First year: How terrible the aspect of the big brick academy! How awe-inspiring the smell of the newly varnished floor on the first day of my school life! How my heart jumped to my throat whenever I caught the cold, stern eye of the school-marm piercing through my own little self! How bold and bad and rough all the boys were! Why must I sit with them and enter by their door when I so longed to be with the gentle and soft-voiced girls?
And could I ever bring myself to see what was on the other side of the sign: “For boys only”? What right had I there? For I already recognized I was really not a boy! At that age I gloated over being a girl-boy.
There was thus provision for the comfort of the boys. There was provision for the comfort of the girls. But architects have never thought to make provision for the girl-boys!
The first week I suffered terribly rather than invade the retreat barred to all but boys.

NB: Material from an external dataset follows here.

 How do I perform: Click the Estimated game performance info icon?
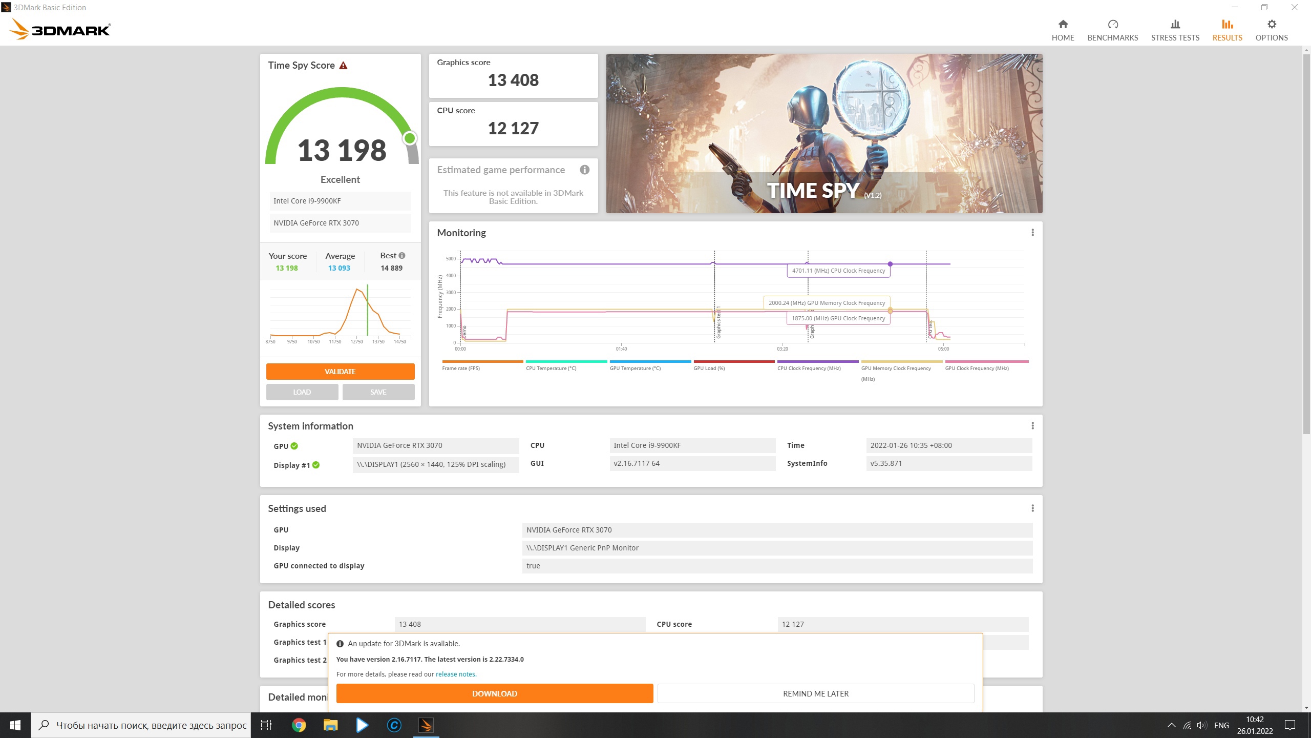coord(584,170)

Then an unprintable experience right at my desk afforded the room a good laugh and sent me home for dry clothing. I now preferred the horror of the retreat to being laughed at and sent home. But I made a virtue of haste and watched for a moment when no other boy was out.

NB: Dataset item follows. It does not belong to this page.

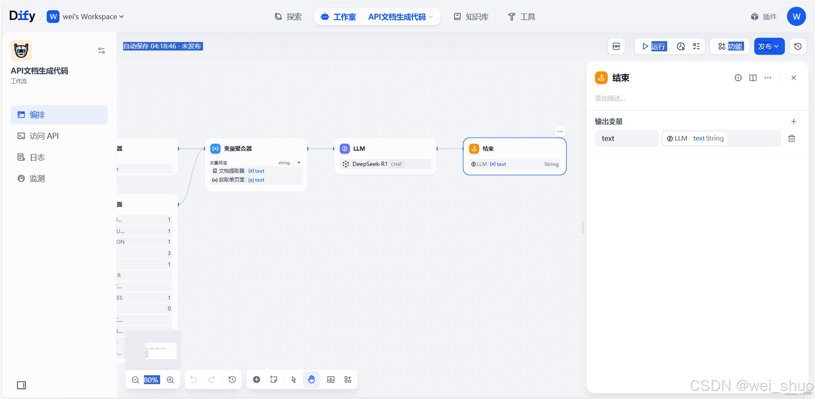
Task: Zoom in using the magnifier plus icon
Action: pyautogui.click(x=170, y=379)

Second year: I sat on a rear seat with a boy whom I stared at and touched because of the softness and radiance of his hair, the rich red of his cheeks, |Sexual Precocity.| and his sturdy build. Now and then we kissed when no one was looking. But once a loud smack reverberated just after the near-sighted school-marm had requested such stillness that one could hear a pin drop. As she had never been kissed by a person of the opposite sex, she considered a smack the unpardonable sin. My hero-boy took his whipping with a cynical smile. But I wept for a half-hour.
Third year: I was caught in an immeasurably worse impropriety[[16]] under a desk. The teacher thought my parents ought to know. Violently angry, my father hammered my body with the heel of a boot. In a dozen years, not one of my numerous brothers and sisters (although I was the only goody-goody one) suffered such a thrashing. All the rest of my home life, father treated me the worst of all, notwithstanding I far excelled in school-work. What a trial to have a girl-boy son? Why had I ever been born? Subsequently there existed a lifelong coolness between father and me.
Fourth year: [A typical spring afternoon.] After school, the west playground was thronged with boys. I alone hastened directly to the street, embarrassed as a little girl alone with two hundred boys. One calls out: “Ralph, hurry to the girls’ yard where you belong!” Another: “Ralph, your legs are as shapely as a girl’s. You would make a good-looking girl!” A third throws his arms around me and exclaims: “Kissing you is as good as kissing a girl!”
My embarrassment prevented my relishing these attentions at the moment. But I always gloated over them after I got to bed.
Nature Indicated Rearing as a Girl.
I had not quite reached the gate when a ball rolled to my feet and the players shouted for it. With beet-red face on account of what I knew would be said, I gave the ball an awkward toss. “Hah hah hah! You throw just like a girl! Miss Nancy!”